Comments and Suggestions for Authors

This study proposes the usage of serum tumor markers as an element for assessing prognostic outcomes for patients with non-small cell lung cancer. This retrospective study is well designed, and the limitations are well explained. Given the nature of STM being inexpensive and minimally invasive as the study states, this study provides a valuable insight for a way to track how NSLC patients will respond to treatment. However, the following minor improvements could be made:

  • Methodology: Including supplemental figure Figure S1 of the flow diagram to the actual manuscript could be helpful to be more transparent about the exclusion criteria and the exact number of patients that were analyzed for the study.
  • Figure 4 could be improved by matching the figure legend to the labels on the table as SeR, SeS, and SeP.

Author Response

“This study proposes the usage of serum tumor markers as an element for assessing prognostic outcomes for patients with non-small cell lung cancer. This retrospective study is well designed, and the limitations are well explained. Given the nature of STM being inexpensive and minimally invasive as the study states, this study provides a valuable insight for a way to track how NSCLC patients will respond to treatment”.

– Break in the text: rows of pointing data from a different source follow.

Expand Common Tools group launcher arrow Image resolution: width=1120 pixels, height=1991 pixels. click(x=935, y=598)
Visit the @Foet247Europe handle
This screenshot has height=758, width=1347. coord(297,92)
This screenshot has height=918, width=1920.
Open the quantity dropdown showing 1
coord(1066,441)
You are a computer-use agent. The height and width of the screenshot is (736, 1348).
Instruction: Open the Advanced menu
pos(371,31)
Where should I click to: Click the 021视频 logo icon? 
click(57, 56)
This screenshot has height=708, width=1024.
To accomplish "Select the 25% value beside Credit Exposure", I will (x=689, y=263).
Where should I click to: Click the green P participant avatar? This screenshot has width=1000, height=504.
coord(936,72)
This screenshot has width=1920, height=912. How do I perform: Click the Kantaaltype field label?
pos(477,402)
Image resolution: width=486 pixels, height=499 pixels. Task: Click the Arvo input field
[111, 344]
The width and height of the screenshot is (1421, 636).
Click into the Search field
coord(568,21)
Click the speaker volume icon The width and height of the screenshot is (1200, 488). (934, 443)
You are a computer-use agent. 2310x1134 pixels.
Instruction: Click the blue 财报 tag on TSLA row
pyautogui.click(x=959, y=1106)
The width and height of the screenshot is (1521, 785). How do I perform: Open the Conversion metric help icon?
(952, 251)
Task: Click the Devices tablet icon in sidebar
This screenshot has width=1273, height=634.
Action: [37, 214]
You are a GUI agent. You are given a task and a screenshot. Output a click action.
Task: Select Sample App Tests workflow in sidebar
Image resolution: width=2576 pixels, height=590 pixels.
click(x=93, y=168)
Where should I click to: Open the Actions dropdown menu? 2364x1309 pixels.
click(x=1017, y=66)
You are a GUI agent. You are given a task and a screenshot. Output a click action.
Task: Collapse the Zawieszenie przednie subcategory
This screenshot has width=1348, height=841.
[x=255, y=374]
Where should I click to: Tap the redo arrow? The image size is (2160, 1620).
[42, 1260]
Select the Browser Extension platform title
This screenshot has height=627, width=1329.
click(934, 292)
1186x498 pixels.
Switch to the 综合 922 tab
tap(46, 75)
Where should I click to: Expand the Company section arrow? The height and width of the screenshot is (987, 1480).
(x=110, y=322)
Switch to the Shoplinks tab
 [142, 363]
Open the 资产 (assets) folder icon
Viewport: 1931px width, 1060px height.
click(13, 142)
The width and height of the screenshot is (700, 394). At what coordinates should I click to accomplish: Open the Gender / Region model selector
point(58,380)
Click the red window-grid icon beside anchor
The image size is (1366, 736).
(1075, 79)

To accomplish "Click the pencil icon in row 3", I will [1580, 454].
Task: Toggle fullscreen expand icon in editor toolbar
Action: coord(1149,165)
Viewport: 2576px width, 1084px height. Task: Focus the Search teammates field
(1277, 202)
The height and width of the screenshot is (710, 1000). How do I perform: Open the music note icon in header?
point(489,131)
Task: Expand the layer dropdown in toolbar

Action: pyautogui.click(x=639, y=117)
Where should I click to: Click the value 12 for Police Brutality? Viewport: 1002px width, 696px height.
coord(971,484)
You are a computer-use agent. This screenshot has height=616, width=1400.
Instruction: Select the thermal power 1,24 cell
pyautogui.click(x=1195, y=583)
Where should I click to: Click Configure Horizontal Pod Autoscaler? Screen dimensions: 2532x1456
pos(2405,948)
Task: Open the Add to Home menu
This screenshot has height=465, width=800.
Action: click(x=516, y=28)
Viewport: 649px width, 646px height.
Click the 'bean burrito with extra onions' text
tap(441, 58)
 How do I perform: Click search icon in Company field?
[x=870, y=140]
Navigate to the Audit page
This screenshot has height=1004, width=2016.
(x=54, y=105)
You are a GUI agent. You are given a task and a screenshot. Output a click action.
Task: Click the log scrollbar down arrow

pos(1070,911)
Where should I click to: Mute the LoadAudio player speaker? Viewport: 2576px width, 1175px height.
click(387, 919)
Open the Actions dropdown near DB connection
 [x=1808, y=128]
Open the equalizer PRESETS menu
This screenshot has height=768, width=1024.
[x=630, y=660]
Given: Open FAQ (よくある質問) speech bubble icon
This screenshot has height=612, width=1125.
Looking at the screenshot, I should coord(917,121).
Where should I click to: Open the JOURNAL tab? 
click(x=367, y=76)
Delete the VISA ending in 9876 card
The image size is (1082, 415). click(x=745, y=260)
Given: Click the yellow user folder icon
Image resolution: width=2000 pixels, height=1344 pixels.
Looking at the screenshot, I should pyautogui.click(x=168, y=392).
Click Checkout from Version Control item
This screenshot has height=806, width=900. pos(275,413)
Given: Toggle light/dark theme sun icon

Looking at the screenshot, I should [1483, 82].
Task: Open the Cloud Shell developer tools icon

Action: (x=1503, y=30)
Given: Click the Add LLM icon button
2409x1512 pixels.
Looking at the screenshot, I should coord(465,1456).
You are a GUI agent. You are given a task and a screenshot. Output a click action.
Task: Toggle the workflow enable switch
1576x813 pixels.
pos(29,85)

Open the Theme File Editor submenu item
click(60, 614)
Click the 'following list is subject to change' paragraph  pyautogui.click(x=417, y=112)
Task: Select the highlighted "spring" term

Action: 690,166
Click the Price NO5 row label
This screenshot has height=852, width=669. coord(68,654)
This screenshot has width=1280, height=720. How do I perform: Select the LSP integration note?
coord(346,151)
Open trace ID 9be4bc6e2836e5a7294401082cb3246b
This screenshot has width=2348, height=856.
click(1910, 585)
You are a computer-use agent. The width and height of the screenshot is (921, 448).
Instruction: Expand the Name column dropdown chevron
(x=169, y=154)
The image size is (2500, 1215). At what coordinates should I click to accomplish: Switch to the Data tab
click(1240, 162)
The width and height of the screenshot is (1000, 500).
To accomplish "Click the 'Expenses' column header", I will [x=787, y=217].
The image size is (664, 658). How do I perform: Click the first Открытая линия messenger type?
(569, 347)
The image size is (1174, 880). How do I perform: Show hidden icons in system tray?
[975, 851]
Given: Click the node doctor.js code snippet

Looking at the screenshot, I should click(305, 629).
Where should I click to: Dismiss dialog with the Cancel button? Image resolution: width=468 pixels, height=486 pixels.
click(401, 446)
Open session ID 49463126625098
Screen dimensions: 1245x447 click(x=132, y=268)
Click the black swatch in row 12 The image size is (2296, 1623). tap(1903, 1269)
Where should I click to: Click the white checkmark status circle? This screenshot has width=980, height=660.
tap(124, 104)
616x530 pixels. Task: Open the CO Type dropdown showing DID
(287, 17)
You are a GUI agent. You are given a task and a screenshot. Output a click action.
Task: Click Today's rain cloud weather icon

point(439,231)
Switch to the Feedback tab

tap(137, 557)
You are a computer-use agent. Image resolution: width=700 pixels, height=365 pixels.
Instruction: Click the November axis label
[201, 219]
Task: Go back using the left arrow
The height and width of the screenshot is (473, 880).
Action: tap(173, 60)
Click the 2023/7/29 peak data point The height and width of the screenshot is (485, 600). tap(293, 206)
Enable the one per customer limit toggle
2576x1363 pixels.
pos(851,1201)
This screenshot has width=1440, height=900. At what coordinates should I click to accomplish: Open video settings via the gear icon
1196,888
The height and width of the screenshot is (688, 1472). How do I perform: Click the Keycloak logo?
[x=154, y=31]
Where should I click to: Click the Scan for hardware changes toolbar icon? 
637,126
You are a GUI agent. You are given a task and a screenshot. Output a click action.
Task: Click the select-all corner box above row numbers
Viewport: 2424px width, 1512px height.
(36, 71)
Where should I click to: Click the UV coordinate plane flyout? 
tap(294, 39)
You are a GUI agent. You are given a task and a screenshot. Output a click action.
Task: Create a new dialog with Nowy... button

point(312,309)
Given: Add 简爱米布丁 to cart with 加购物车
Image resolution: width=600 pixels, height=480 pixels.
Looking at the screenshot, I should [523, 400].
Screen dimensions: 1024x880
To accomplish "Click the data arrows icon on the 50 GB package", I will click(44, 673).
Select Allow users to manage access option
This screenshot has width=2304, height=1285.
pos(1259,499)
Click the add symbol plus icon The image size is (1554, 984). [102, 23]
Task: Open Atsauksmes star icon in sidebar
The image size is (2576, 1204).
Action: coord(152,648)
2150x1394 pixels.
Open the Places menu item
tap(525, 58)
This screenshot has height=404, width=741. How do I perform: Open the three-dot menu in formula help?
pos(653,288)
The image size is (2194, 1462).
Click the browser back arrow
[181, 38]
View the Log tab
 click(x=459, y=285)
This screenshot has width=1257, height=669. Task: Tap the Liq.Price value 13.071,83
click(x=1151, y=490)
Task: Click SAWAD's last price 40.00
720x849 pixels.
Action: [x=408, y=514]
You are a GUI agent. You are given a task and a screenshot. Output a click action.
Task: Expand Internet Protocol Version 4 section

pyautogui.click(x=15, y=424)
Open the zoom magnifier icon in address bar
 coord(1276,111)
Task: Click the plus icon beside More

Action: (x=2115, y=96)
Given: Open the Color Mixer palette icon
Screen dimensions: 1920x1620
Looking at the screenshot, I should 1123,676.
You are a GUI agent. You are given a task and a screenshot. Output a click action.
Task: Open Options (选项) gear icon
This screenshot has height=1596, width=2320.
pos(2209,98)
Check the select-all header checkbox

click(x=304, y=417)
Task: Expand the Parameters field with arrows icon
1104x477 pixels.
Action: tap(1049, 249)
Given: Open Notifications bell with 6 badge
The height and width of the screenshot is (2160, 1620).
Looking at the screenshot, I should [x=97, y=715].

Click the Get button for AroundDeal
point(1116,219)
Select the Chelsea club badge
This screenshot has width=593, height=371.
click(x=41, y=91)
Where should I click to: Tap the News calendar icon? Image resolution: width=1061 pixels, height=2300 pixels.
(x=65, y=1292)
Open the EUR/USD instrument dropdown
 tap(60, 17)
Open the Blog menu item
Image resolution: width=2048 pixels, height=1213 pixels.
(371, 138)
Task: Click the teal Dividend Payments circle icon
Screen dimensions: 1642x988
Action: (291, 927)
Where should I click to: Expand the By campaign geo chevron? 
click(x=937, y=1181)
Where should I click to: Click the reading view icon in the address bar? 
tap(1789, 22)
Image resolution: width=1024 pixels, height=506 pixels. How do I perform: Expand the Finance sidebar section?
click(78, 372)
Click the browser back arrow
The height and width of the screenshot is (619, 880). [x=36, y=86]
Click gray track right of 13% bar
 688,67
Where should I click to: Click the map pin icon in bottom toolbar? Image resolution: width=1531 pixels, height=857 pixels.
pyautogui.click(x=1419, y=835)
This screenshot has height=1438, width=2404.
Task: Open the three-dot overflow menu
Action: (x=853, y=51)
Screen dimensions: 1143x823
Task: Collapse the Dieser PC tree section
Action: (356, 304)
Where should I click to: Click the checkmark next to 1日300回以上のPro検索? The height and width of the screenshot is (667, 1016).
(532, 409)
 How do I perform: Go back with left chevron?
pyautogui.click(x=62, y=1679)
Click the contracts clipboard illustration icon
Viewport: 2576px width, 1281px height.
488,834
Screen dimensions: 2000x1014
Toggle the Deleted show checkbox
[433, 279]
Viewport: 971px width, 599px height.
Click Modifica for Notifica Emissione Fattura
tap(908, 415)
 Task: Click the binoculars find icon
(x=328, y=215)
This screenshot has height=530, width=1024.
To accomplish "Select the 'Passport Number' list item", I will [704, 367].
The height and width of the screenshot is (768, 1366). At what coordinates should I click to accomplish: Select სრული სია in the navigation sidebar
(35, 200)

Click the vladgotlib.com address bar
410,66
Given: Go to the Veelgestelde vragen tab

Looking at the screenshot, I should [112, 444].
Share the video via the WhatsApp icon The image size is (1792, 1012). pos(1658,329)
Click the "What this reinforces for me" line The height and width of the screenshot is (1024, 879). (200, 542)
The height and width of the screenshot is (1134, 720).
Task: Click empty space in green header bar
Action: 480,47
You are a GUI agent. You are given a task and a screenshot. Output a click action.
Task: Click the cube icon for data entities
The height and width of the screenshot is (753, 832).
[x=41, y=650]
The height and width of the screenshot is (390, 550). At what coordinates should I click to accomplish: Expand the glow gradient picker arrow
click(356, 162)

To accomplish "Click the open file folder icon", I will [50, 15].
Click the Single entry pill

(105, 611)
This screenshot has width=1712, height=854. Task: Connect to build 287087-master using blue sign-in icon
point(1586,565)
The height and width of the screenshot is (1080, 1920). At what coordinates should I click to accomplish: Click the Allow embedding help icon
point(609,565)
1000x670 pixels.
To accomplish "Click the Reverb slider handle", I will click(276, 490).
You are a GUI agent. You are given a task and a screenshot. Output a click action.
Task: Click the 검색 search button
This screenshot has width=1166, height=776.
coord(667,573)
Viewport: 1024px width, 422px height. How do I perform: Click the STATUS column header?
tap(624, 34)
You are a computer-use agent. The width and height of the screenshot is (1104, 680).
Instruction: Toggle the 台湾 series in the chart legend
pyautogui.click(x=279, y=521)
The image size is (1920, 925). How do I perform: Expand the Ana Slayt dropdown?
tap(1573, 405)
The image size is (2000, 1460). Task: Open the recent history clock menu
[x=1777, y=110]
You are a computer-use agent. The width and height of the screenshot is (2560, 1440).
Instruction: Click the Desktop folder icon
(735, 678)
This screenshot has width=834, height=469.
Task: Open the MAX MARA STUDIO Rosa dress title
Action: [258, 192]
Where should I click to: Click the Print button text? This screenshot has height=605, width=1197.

Thank you for your kind feedback.

 

“However, the following minor improvements could be made”:

  1. “Methodology: Including supplemental figure Figure S1 of the flow diagram to the actual manuscript could be helpful to be more transparent about the exclusion criteria and the exact number of patients that were analyzed for the study”

Thank you for your suggestion. We moved Supplemental Figure S1 from the Supplement to the main text.

 

  1. “Figure 4 could be improved by matching the figure legend to the labels on the table as SeR, SeS, and SeP”

Thank you for pointing this out. Indeed, we agree that Figure 4 could be improved by matching the figure legend to the labels on the table. We therefore changed the figure legend labels into the corresponding labels on the table (e.g. SeR, SeS, and SeP).